Robert StickgoldNobel Conference 60

Robert Stickgold seated outside

Robert Stickgold

Professor of Psychiatry, Harvard Medical School and Beth Israel Deaconess Medical Center, and Visiting Professor in the Program in Media Arts and Sciences at M.I.T. 

Sleep, Memory, and Dreams: Pulling It All Together

While many of us go to great lengths to stretch the boundaries of our waking hours in an attempt to do and accomplish more, Robert Stickgold has spent his scientific career illuminating all that we accomplish while we sleep. Far from being an idle waste of time, Stickgold’s research shows that sleep, especially that which includes dreaming, may actually be the most productive time in our “day.” 

Trained as a biochemist, first at Harvard University and then at the University of Wisconsin, Madison, Stickgold’s scientific pursuits span disciplinary boundaries from biochemistry and neuroscience to consciousness, cognition, and clinical psychology. The work that has emerged from his sleep laboratory has advanced our understanding of the human condition from molecules to mental functioning. Indeed, Stickgold has contributed to understanding the role that sleep plays in the consequences of loneliness, emotion regulation, mental health, psychiatric illness, and socio-political events among other things, and he’s quick to tout sleep’s vital influence on physical health, including vaccine efficacy, immune function, and the mitigation of obesity.
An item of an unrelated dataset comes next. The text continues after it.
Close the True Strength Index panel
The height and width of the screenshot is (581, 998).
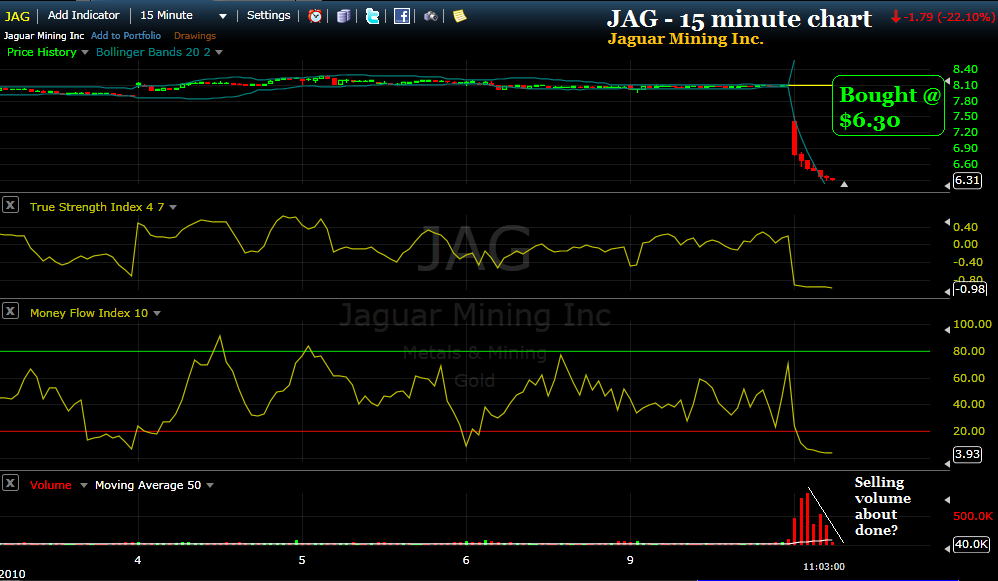coord(11,204)
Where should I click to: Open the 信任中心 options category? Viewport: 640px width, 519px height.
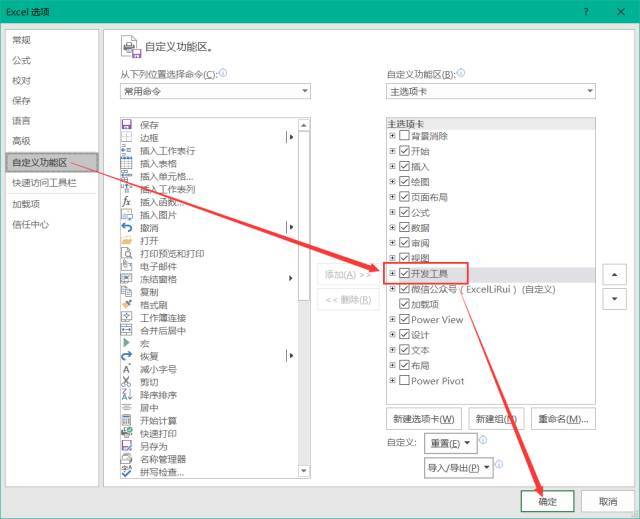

Stickgold’s interest in the role of sleep in the evolution of our memories and emotions has dominated his scientific pursuits. Stickgold and his students have, for several decades now, logged countless waking hours examining individuals who are asleep or deprived of it. They’ve approached these observations from all angles, collecting physiological data that reflect brain activity, coding dream reports, and recording emotions, cognitive function, and behaviors that reveal otherwise invisible operations of the mind. Stickgold has interpreted these data in healthy individuals and in those who suffer from sleep disorders and psychiatric illness. Among the many findings of his creative and complex experimental research is the discovery for which Stickgold is perhaps most widely known: Sleep, particularly the stage during which we experience our most intense dreaming, helps us learn from and remember the experiences we have when we are awake. Among the findings that reflect this discovery: when participants learn a new task, their memory and performance after sleep is better than it was before their heads hit the pillow. This is true even for individuals who suffer from amnesia and have no conscious recollection of learning the task and it is especially true for individuals who report having dreamt about the task. These and other findings from Stickgold’s lab show that, while our bodies appear dormant during sleep, our brains and minds are actively engaged in exploratory processes that couldn’t happen while we are managing the cognitive demands of waking hours. Sleep provides a time offline when our minds are free to identify what is most vital from the myriad details of our waking experiences and integrate these things with our existing knowledge and developing conception of the world--and our dreams likely reflect aspects of this work. 

In short, Dr. Stickgold’s science has led the way in understanding the vital role that sleep plays in memory, emotion, and beyond. His findings are a wake-up call that makes clear that getting the most out of our days requires us to get a good night’s sleep. 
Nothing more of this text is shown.